Econintersect: Every day our editors collect the most interesting things they find from around the internet and present a summary “reading list” which will include very brief summaries (and sometimes longer ones) of why each item has gotten our attention. Suggestions from readers for “reading list” items are gratefully reviewed, although sometimes space limits the number included.
- Aging Water System in U.S. is a Catastrophe Waiting to Happen (Crystal Shepeard, Care2) Much of the metropolitan water for older U.S. cities is brought by water mains that are approaching or already past their life expectancy. There are nearly a quarter of a million water main breaks a year. It sounds like the catastrophe may not be waiting. For more on national water problems see ‘behind the wall’.
- Obama announces expanded sanctions against Russia as E.U. aligns (Griff Witte and Karen DeYoung, The Washington Post) On Tuesday the EU finally agreed on economic sanctions against Russia with sanctions on arms, access for Russian banks to capital markets and banning of technology exports related to energy exploration and drilling. Within hours President Obama by announcing new U.S. sanctions that aligned with those by Europe.
- Obama mulls large-scale move on immigration (Erica Werner, Associated Press, MSN News) This article reports that the president is considering issuing millions of work permits and Republicans are considering impeachment.
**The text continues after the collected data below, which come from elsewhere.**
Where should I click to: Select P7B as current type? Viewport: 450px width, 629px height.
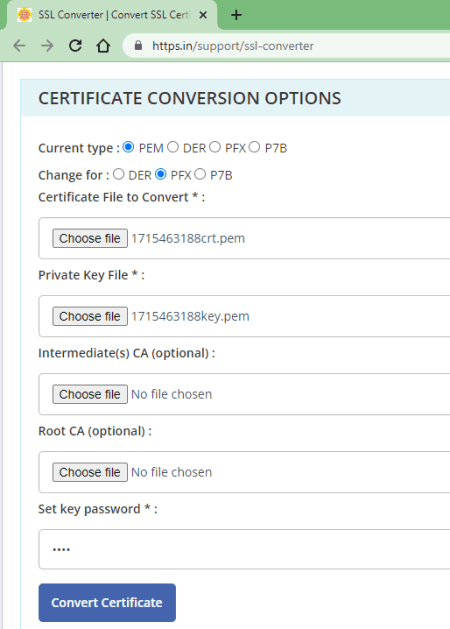coord(254,147)
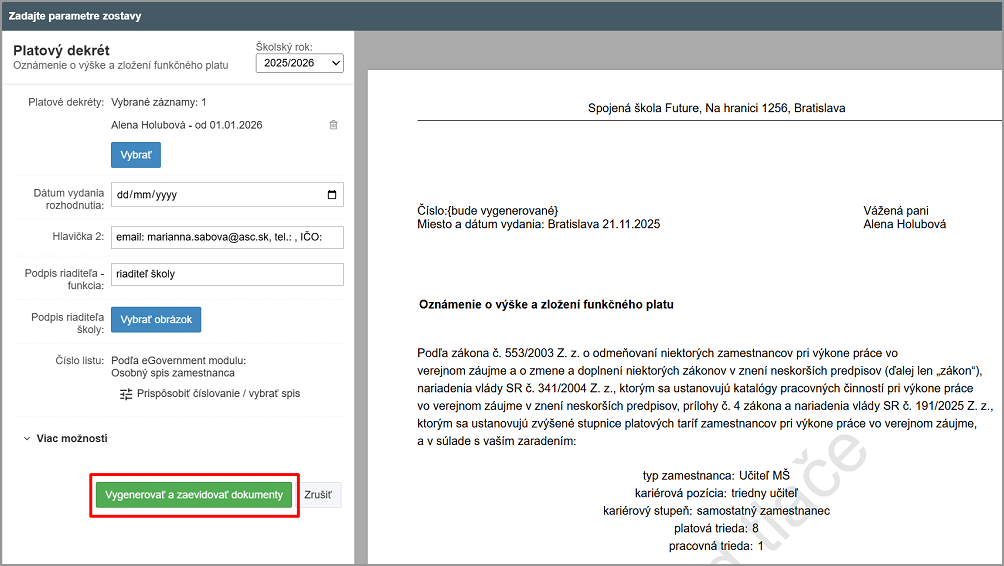The width and height of the screenshot is (1004, 566).
Task: Click Vygenerovať a zaevidovať dokumenty button
Action: [x=195, y=495]
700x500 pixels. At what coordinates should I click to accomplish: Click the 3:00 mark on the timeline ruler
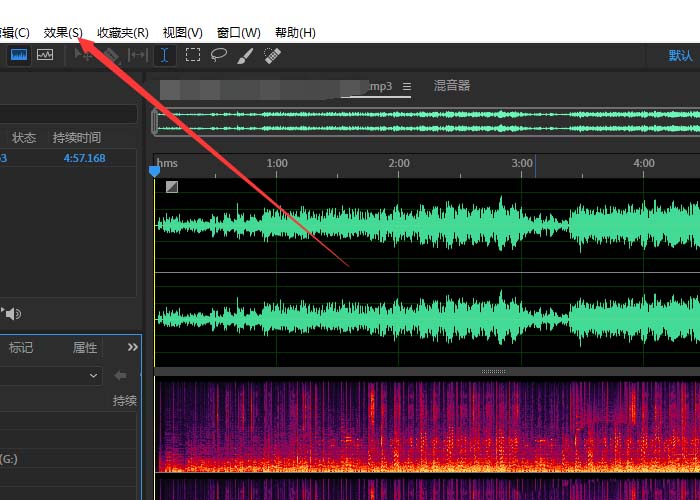[521, 163]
- Argentina v holdout creditors: no deal as yet (Fast FT) Today is the day. Either a deal will be worked out with the holders of a very small percentage of Argentina’s national debt or the restructuring that all the others worked out with Buenos Aires will fall by the wayside and nobody will get anything when the country defaults. For some background, read Elliott Morss and Jeffrey Frankel at GEI Analysis. Mohamed El-Erian (The Paradox of the Argentine Debt Drama, Bloomberg) has reviewed the issues in this case and concludes:
It would be truly ironic if the holdouts’ long campaign to extract payment from Argentina, a country with one of the world’s worst records of defaults, ended up weakening creditors’ rights rather than strengthening them.
There are 11 articles discussed today ‘behind the wall’.
The first three articles discuss droughts and water management.
Please support all that we do at Global Economic Intersection with a subscription to our premium content ‘behind the wall’.
There are between 75 and 100 articles reviewed most weeks. That is in addition to the 140-160 articles of free content we provide.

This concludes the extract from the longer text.